Un altro che rifiutò di collaborare fu Douglas Lowe, uno dei tre nella storia olimpica ad aver vinto due volte la medaglia d’oro negli 800. Hugh e Welland gli sottoposero una prima trama tripartita: in parallelo, le storie di Abrahams, dello scozzese Eric Liddell e la sua. Disse che la cosa non gli interessava. Lowe morì il giorno della “prima”, Burghley qualche mese dopo. Anche il neozelandese Arthur Porritt, terzo nei 100, non ebbe un buon impatto con il progetto, nego il suo nome (nel film viene “creato” un Tom Watson) e più tardi, dopo aver assunto il titolo di medico della Real Casa, ammise di aver sbagliato.

La grande sfida sulle 100 yards ai campionati britannici tra Liddell e Abrahams che dopo la sconfitta cade nello sconforto non è mai avvenuta. I due si incontrarono solo una volta, sulle 220 yards, ed ebbe la meglio lo scozzese che – membro della Chiesa di Scozia, destinato a diventare missionario in Cina e morto in un campo di concentramento giapponese nel 1945 – non correva la domenica. E anche qui Hudson e Welland colpirono.

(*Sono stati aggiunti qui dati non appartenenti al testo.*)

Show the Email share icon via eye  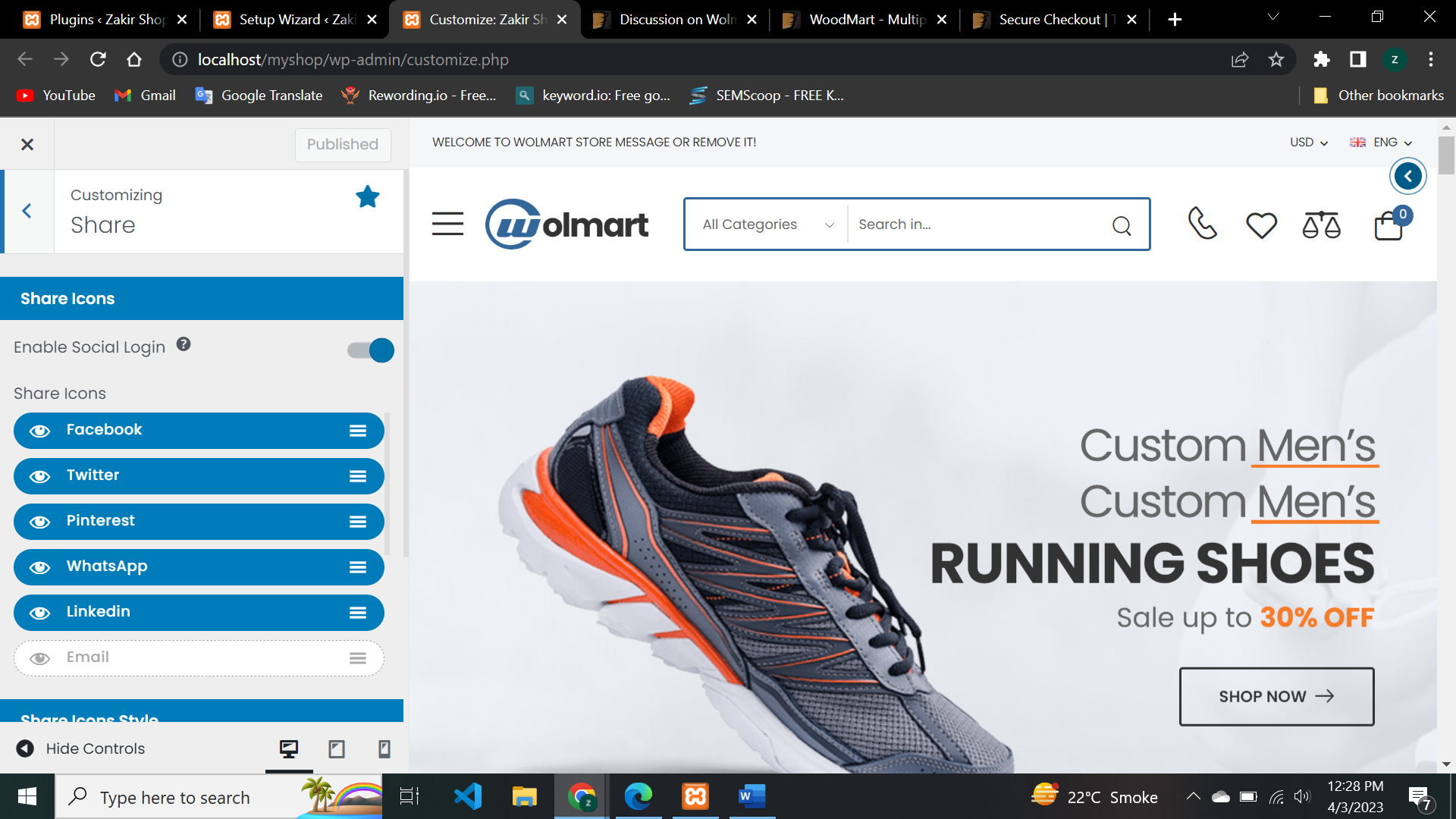[x=39, y=658]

Al momento di imbarcarsi per la Francia, un giornalista dice a Liddell se sapeva che le batterie dei 100 si sarebbero corse nel giorno del Signore. Liddell (Ian Charleson) ha un sussulto e da lì inizia il lungo travaglio, con autoritari interventi degli aristocratici britannici alla guida della spedizione, che lo porterà a correre e a vincere i 400. Non è vero niente: Liddell conosceva da mesi l’orario delle gare. Corse regolarmente i 200 (conquistò la medaglia di bronzo e Abrahams fu sesto) ma nel film non se ne fa cenno. E nel giorno della sua vittoria non ricevette dall’americano Jackson Scholz la striscia di carta con il versetto «Chi mi onora, io onorerò». Pare sia stato uno dei massaggiatori inglesi ad allungargli il biglietto.

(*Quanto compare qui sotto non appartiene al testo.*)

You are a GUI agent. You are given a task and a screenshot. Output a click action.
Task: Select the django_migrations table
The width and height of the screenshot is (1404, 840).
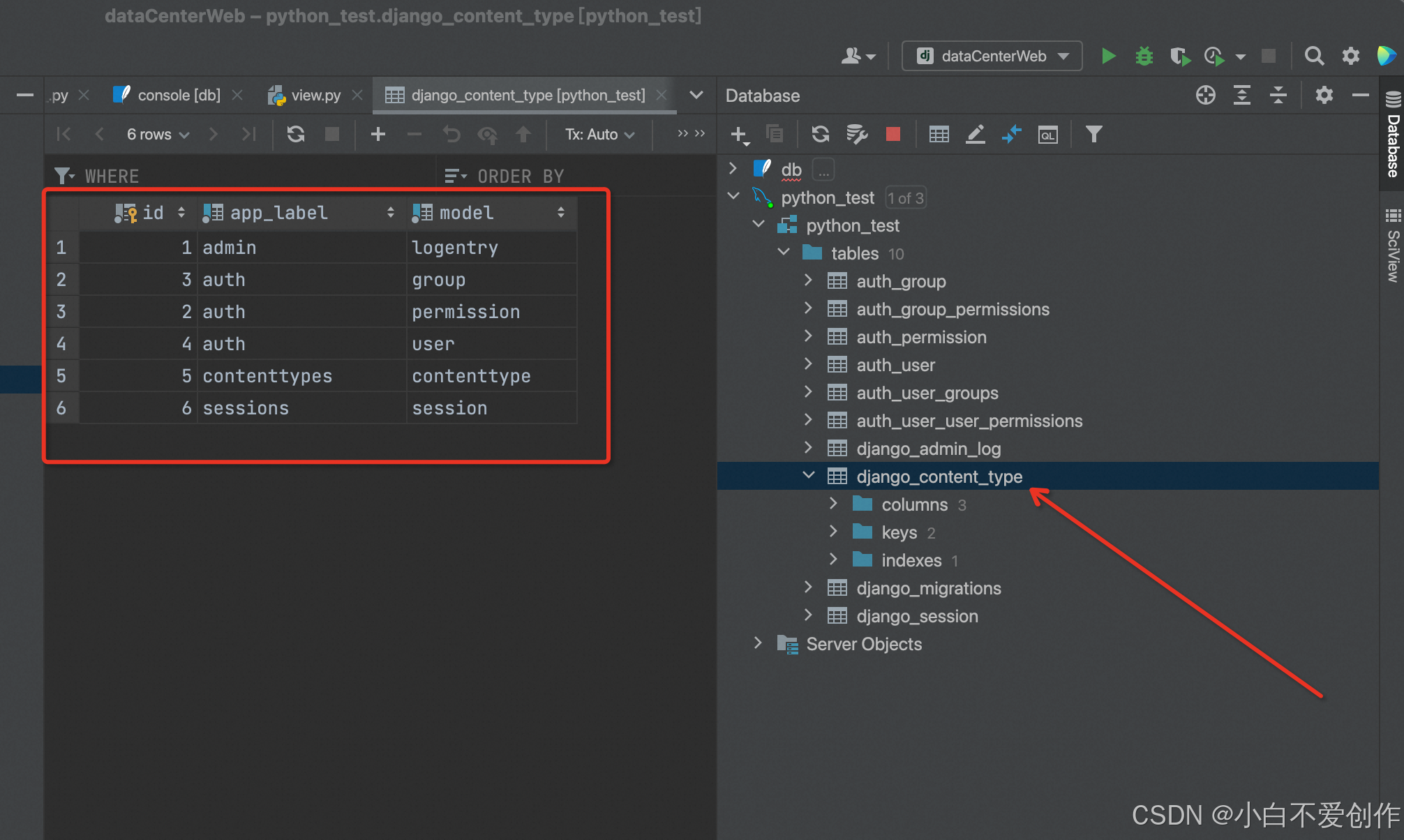[x=928, y=588]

La notizia della vittoria di Abrahams viene data alla fidanzata da un inserviente nel camerino del teatro londinese dove Sybil era l’interprete di un’operetta di Gilbert e Sullivan. In realtà Harold e Sybil si incontrarono solo negli anni Trenta. Ma una storia d’amore “stava bene”. Scomparso tre anni prima dell’uscita del film, Abrahams celebrava la data della sua vittoria, 7 luglio 1924, incontrando a pranzo Porritt. Da questi incontri risultò che non si era impegnato nell’atletica per combattere l’antisemitismo che avvertiva nei suoi confronti (l’elemento ricorre nel film) ma solo per essere all’altezza dei fratelli, uno atleta, l’altro medico militare.

La figura più rispettata è quella di Sam Mussabini (Ian Holm, più tardi Bilbo Baggins nel Signore degli Anelli), allenatore di Abrahams, tenuto al largo per le sue ascendenze italiane e arabe e per un approccio professionistico in uno sport, specie quello britannico, dilettantistico e destinato a pochi privilegiati.

Oggi Momenti di Gloria è una Spoon River: il primo ad andarsene è stato, quarantenne, per Aids, Ian Charleson, scozzese come il campione che impersonava: capitò mentre recitava Amleto. È stato seguito da Ben Cross, da John Gielgud (uno dei rettori di Cambridge), da Hugh Hudson, da Colin Welland, da Vangelis, da Ian Holm, da Dodi Al Fayed che nei crediti finale figura come produttore esecutivo. Resiste David Puttnam, 83 anni, il produttore che accettò la sfida.

Rivederlo è sempre un piacere e usare la lente di ingrandimento è utile per scovare nuovi particolari, come la prima fuggevole apparizione di Kenneth Branagh, non menzionato nei titoli di coda.